── Extrait fourni ──

Les attentats du 11 septembre 2001 ont catapulté Al-Qaïda de l’obscurité relative à la compréhension mondiale. Qu’est-il arrivé au groupe terroriste dans les 20 années qui ont suivi ? Cela signifie-t-il encore quelque chose en 2021 ? Et pourquoi est-il toujours là ?
Deux décennies d’invasions et d’attaques au missile n’ont guère contribué à combattre les fondements idéologiques de groupes tels qu’Al-Qaïda – et les ont en fait alimentés. En effet, le grand défaut de la stratégie américaine a été de croire que la force militaire pouvait éradiquer les groupes extrémistes ou les idéologies radicales.
Lorsque le World Trade Center et une partie du Pentagone se sont effondrés, il est apparu clairement que les États-Unis avaient sous-estimé la menace que représentait un groupe extrémiste islamique particulier : Al-Qaïda, dirigé par un Saoudien paria en Afghanistan qui rêvait d’unir les musulmans et de détruire le « mythe de l’invincibilité américaine ».

───
── Entrées affichées ──

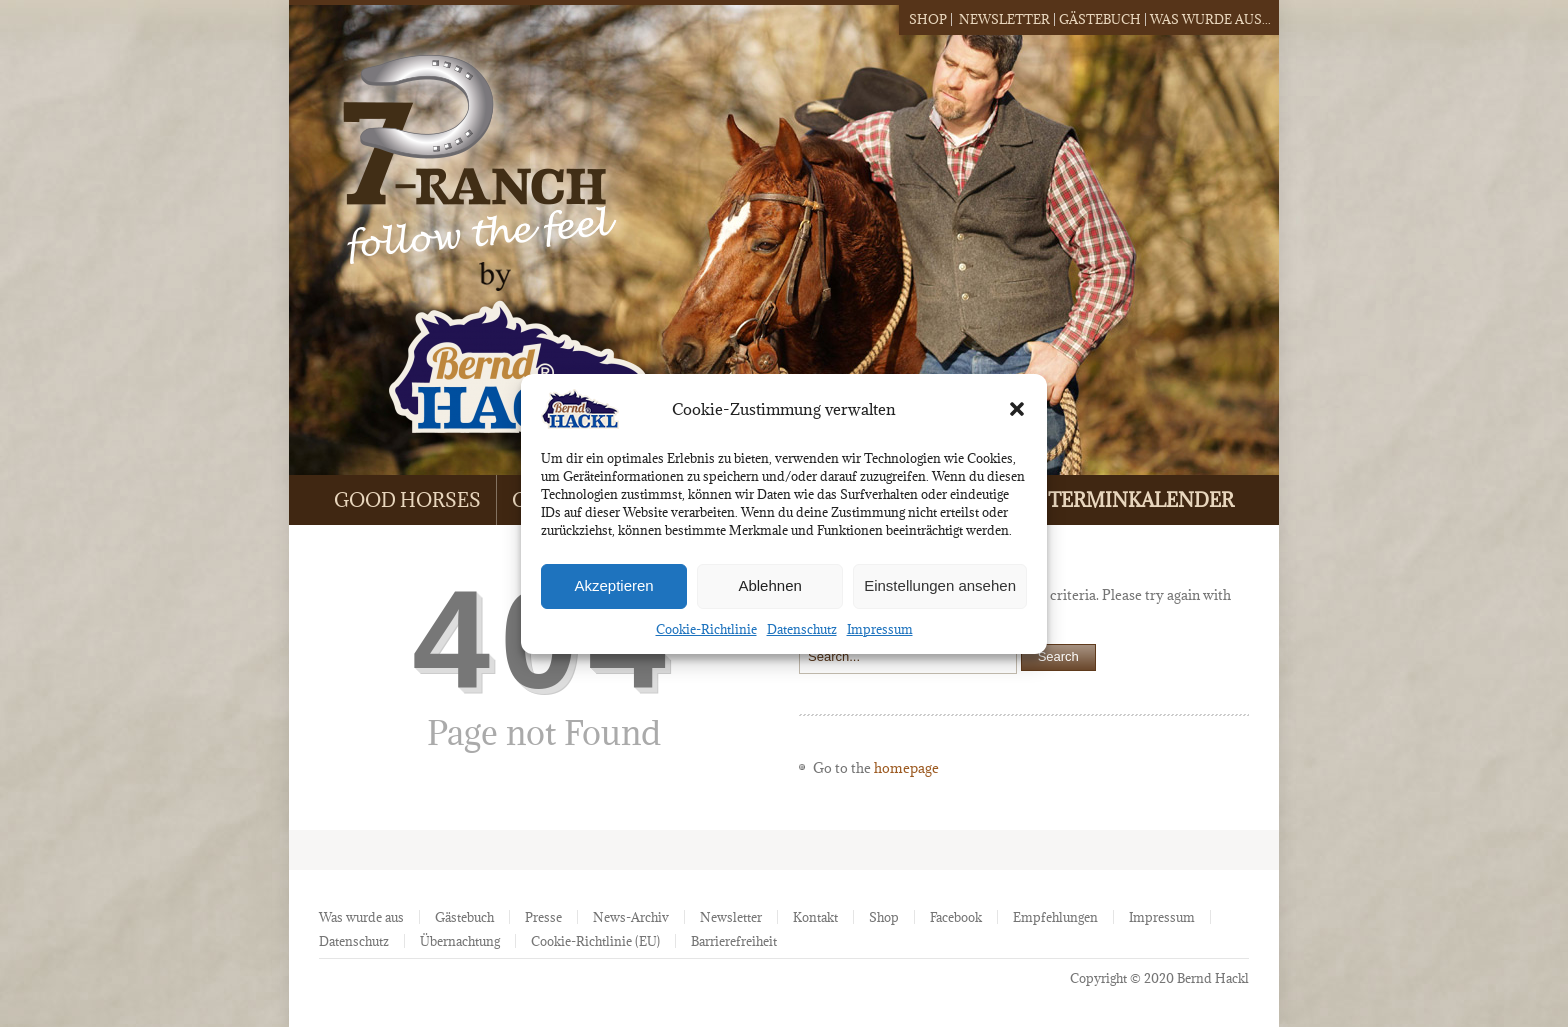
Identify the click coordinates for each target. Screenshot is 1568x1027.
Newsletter (1004, 19)
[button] (1017, 409)
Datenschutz (802, 629)
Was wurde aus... (1210, 19)
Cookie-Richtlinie (706, 629)
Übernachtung (460, 941)
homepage (906, 768)
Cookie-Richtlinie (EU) (595, 941)
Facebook (956, 917)
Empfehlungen (1055, 917)
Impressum (880, 629)
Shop (928, 19)
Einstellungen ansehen (940, 585)
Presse (543, 917)
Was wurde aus (361, 917)
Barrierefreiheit (734, 941)
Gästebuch (1100, 19)
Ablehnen (769, 585)
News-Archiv (631, 917)
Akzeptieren (613, 585)
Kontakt (815, 917)
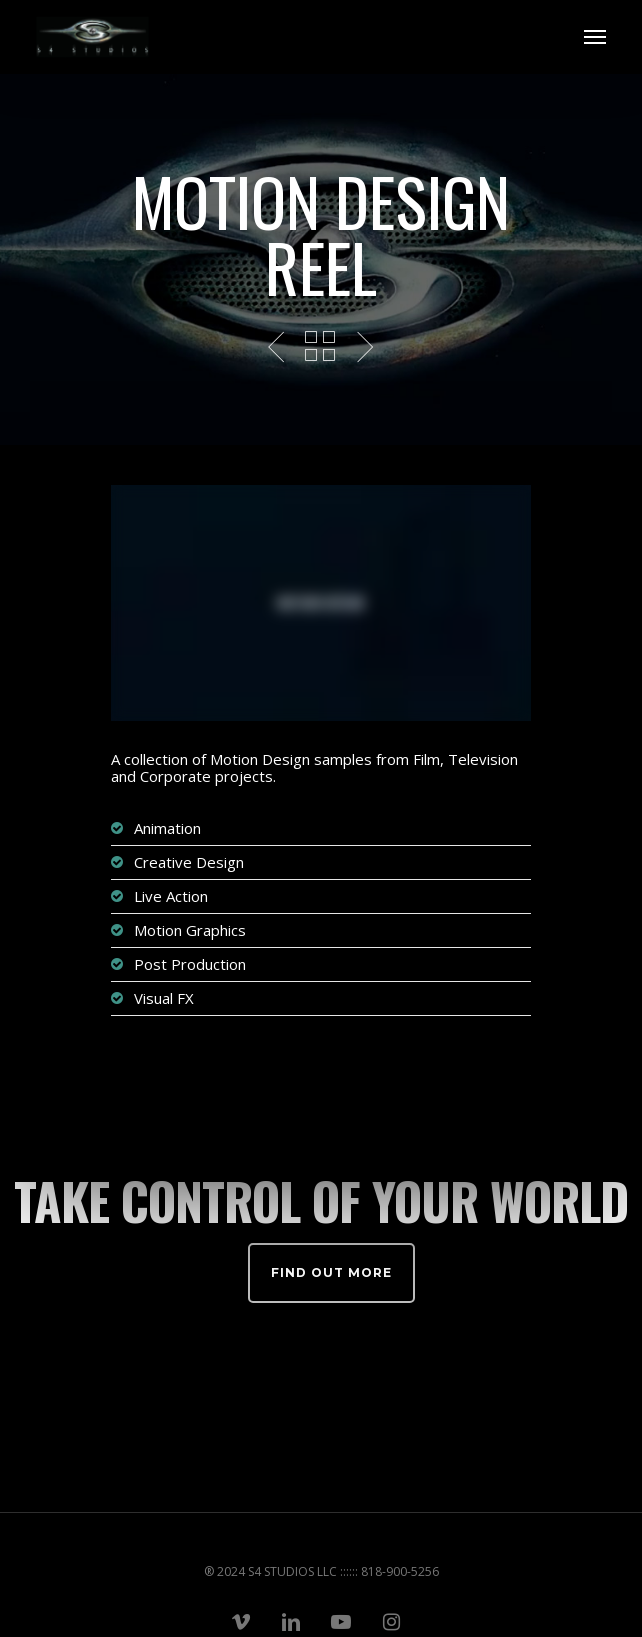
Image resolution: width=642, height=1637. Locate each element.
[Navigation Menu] (595, 37)
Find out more (331, 1272)
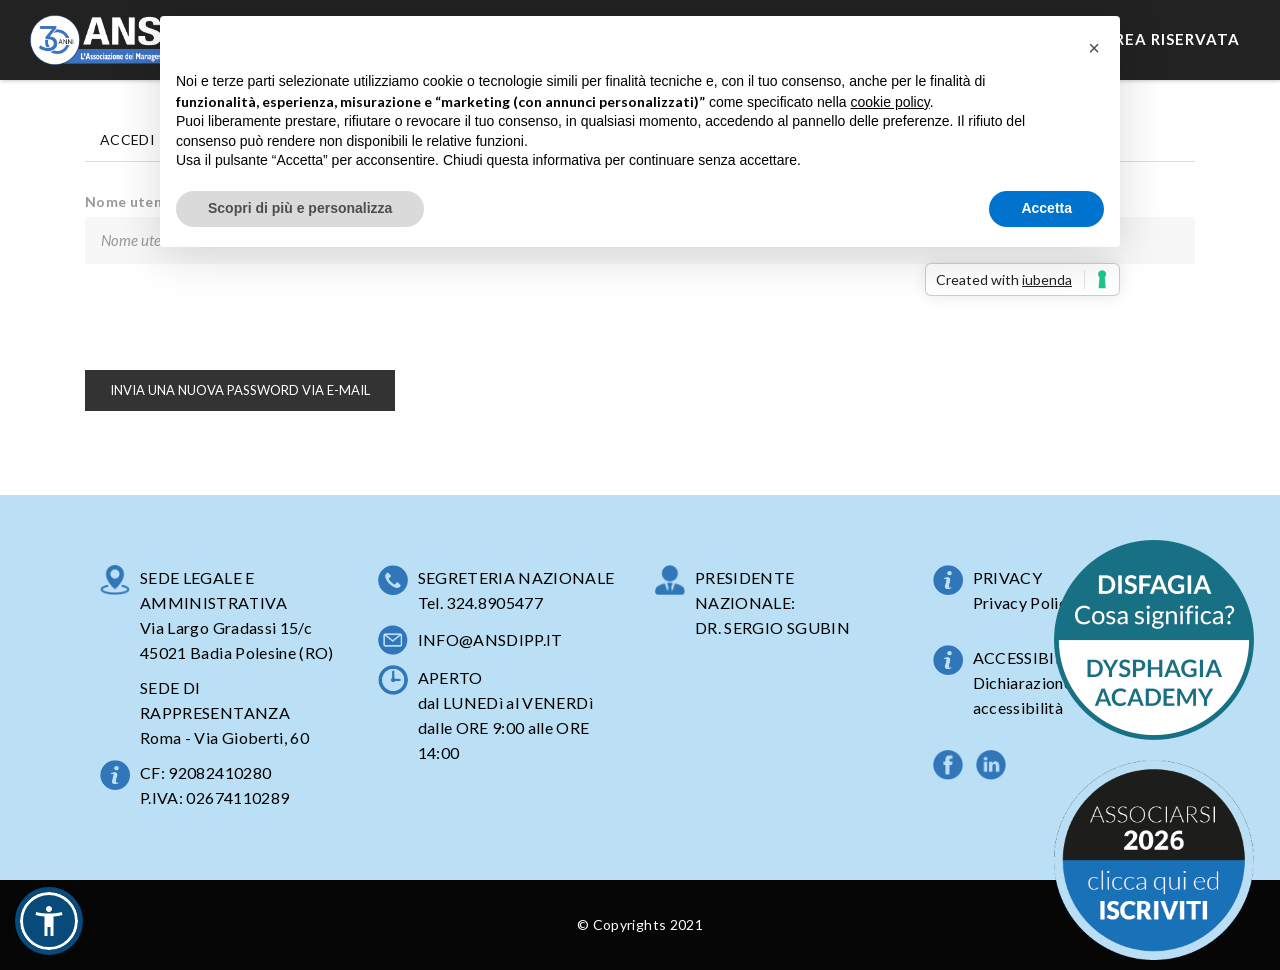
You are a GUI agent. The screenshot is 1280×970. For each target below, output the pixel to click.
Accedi (127, 139)
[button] (49, 921)
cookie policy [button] (890, 102)
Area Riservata (1171, 39)
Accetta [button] (1046, 208)
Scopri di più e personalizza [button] (300, 208)
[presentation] (237, 317)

───

Consigne A -
Reformulez sous forme de liste le paragraphe de l’extrait fourni qui commence par « Deux décennies d’invasions », sans perdre ses faits principaux.
Consigne B -
Modifiez le passage de l’extrait fourni allant de « Les attentats du » à « les idéologies radicales. » en remplaçant « la force militaire » par « la puissance armée ».

Réponse finale A -
- Vingt ans d’invasions et de frappes de missiles ont peu servi à combattre les bases idéologiques de groupes comme Al-Qaïda.
- Ils les ont même renforcées.
- La principale erreur de la stratégie américaine a été de croire que la force militaire pouvait éliminer les groupes extrémistes ou les idéologies radicales.

Réponse finale B -
Les attentats du 11 septembre 2001 ont catapulté Al-Qaïda de l’obscurité relative à la compréhension mondiale. Qu’est-il arrivé au groupe terroriste dans les 20 années qui ont suivi ? Cela signifie-t-il encore quelque chose en 2021 ? Et pourquoi est-il toujours là ?
Deux décennies d’invasions et d’attaques au missile n’ont guère contribué à combattre les fondements idéologiques de groupes tels qu’Al-Qaïda – et les ont en fait alimentés. En effet, le grand défaut de la stratégie américaine a été de croire que la puissance armée pouvait éradiquer les groupes extrémistes ou les idéologies radicales.